- _To do_
From the passage on rice leaf imaging, write out everything from "Confocal imaging was" down to "autofluorescence (Ex = 488, Em = 672–692).".

Confocal imaging was performed on a Leica TCS SP8 X using a 10X air objective (HC PL APO CS2 10X 0.4 Dry) with or without optical zoom, and hybrid detectors for fluorescent protein and chlorophyll autofluorescence detection. The excitation and emission spectra of the fluorescent proteins are available at (https://www.fpbase.org; Lambert, 2019), and the following excitation (Ex) and emission (Em) wavelengths were used for imaging: mTurquoise2 (Ex = 442, Em = 471–481), mTFP1 (Ex = 442, Em = 477–517), mNeonGreen (Ex = 506, Em = 512–522), mClover3 (Ex = 506, Em = 513–523), mCitrine (Ex = 516, Em = 524–534), mYPet (Ex = 517, Em = 525–535), mKOκ (Ex = 551, Em = 558–568), tdTomato (Ex = 554, Em = 576–586), TagRFP‐T (Ex = 555, Em = 579–589), mRuby3 (Ex = 558, Em = 587–597), mKate2 (Ex = 588, Em = 628–638), mCardinal (Ex = 604, Em = 654–664), chlorophyll autofluorescence (Ex = 488, Em = 672–692).

RESULTS

Identification of fluorescent reporters that are stably expressed and detectable in the rice leaf blade

Fluorescence imaging of rice leaves is impaired by high levels of light scattering arising from the leaf surface, which impedes in‐focus, high‐resolution imaging of deeper leaf layers such as the mesophyll cells (Clark & Lister, 1975; Qin et al., 2011; Figure 1a,d). We tested whether the ClearSee protocol that enables deep imaging of Arabidopsis leaves (Kurihara et al., 2015) can also be used to improve whole‐leaf imaging in rice. Four days of clearing rice leaves led to improved visualization of different layers of the leaf blade, including mesophyll cells (Figure 1b). While these results suggest that ClearSee is an effective method for deep imaging in rice leaves, the protocol requires fixation followed by several days of clearing. We therefore sought a faster method that allows live imaging of the leaf interior. We manually removed the leaf surface by scraping the adaxial side of each leaf with a razor blade and mounted the leaf with the scraped surface facing upwards to allow unimpeded laser interrogation of the leaf interior. We found that this also enabled in‐focus visualization of mesophyll cells (Figure 1c,f). Bright autofluorescent structures associated with the mesophyll layer were detected in almost all regions of the visible spectrum in both scraped (Figure 1i,l,o) and non‐scraped (Figure 1g,j,m) leaves. Treatment with ClearSee reduced signal from these autofluorescent structures (Figure 1h,k,n). Together, these results suggest that both methods can be used to overcome light scattering for high‐resolution imaging of the leaf interior. While scraping the leaf surface is a quick method for improved live imaging, the ClearSee protocol involves fixation and several days of clearing but has the advantage of reducing signal from autofluorescent structures in deeper tissue layers.

- _Data to examine_
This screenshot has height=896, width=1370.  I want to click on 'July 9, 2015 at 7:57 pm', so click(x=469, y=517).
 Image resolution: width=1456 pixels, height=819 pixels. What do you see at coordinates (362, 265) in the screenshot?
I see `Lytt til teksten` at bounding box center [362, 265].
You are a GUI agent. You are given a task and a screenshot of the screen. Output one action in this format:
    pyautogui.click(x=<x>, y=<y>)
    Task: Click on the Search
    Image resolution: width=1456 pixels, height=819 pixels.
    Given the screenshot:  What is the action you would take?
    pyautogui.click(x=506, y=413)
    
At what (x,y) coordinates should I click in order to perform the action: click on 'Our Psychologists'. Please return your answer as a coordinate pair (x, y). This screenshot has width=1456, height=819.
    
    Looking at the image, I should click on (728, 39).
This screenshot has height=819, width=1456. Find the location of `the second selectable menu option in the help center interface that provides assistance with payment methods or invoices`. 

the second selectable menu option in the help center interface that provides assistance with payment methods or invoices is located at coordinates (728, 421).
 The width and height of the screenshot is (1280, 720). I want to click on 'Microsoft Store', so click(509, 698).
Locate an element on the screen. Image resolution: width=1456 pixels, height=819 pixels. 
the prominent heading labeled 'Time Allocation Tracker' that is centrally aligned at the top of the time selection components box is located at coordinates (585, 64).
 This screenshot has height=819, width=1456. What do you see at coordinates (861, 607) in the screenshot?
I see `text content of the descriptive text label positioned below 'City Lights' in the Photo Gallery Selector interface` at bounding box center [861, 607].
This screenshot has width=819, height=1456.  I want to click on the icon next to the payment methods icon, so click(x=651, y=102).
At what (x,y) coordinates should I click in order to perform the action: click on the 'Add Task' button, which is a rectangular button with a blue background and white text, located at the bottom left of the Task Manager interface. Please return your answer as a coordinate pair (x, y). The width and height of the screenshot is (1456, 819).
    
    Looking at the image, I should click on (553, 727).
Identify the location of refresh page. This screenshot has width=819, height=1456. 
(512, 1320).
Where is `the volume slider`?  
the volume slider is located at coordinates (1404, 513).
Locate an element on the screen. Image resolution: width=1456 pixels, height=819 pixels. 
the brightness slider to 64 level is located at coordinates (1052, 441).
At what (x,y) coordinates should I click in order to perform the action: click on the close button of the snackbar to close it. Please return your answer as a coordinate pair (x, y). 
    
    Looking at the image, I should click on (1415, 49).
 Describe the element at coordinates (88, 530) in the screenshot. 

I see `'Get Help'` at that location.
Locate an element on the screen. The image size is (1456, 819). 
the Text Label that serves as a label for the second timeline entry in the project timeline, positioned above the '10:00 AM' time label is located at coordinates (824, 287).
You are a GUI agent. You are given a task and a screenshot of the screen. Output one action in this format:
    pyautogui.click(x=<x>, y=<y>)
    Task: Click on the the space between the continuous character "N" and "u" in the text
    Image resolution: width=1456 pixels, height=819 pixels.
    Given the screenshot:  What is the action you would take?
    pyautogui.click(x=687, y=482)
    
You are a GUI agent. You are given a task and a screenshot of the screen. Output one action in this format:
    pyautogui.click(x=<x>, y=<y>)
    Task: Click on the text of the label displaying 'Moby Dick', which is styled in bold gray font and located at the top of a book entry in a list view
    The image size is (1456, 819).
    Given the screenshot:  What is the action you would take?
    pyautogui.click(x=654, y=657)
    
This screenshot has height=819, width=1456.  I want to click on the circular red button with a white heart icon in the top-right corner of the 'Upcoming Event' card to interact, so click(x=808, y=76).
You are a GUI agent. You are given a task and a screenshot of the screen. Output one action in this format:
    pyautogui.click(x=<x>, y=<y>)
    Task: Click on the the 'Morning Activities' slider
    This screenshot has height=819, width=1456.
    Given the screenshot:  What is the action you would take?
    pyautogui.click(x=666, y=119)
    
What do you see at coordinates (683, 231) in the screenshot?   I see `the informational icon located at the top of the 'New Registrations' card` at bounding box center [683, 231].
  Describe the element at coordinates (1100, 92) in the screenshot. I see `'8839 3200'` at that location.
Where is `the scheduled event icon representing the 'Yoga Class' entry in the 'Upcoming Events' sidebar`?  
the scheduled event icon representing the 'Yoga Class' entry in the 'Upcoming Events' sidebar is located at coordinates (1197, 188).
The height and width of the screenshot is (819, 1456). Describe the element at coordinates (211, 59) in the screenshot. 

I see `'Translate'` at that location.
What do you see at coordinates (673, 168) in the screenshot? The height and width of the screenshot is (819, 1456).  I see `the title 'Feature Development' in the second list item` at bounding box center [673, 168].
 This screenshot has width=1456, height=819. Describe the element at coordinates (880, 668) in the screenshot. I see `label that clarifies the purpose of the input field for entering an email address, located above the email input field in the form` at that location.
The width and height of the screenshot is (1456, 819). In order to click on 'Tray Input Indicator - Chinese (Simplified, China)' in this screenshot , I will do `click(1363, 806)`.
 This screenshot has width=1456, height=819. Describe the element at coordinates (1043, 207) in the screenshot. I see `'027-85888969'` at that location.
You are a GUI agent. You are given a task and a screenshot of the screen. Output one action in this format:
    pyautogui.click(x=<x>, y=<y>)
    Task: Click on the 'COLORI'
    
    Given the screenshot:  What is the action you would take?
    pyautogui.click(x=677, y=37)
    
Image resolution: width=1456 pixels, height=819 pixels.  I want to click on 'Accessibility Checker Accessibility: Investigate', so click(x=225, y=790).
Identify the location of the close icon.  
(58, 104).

- _Reply_
Confocal imaging was performed on a Leica TCS SP8 X using a 10X air objective (HC PL APO CS2 10X 0.4 Dry) with or without optical zoom, and hybrid detectors for fluorescent protein and chlorophyll autofluorescence detection. The excitation and emission spectra of the fluorescent proteins are available at (https://www.fpbase.org; Lambert, 2019), and the following excitation (Ex) and emission (Em) wavelengths were used for imaging: mTurquoise2 (Ex = 442, Em = 471–481), mTFP1 (Ex = 442, Em = 477–517), mNeonGreen (Ex = 506, Em = 512–522), mClover3 (Ex = 506, Em = 513–523), mCitrine (Ex = 516, Em = 524–534), mYPet (Ex = 517, Em = 525–535), mKOκ (Ex = 551, Em = 558–568), tdTomato (Ex = 554, Em = 576–586), TagRFP‐T (Ex = 555, Em = 579–589), mRuby3 (Ex = 558, Em = 587–597), mKate2 (Ex = 588, Em = 628–638), mCardinal (Ex = 604, Em = 654–664), chlorophyll autofluorescence (Ex = 488, Em = 672–692).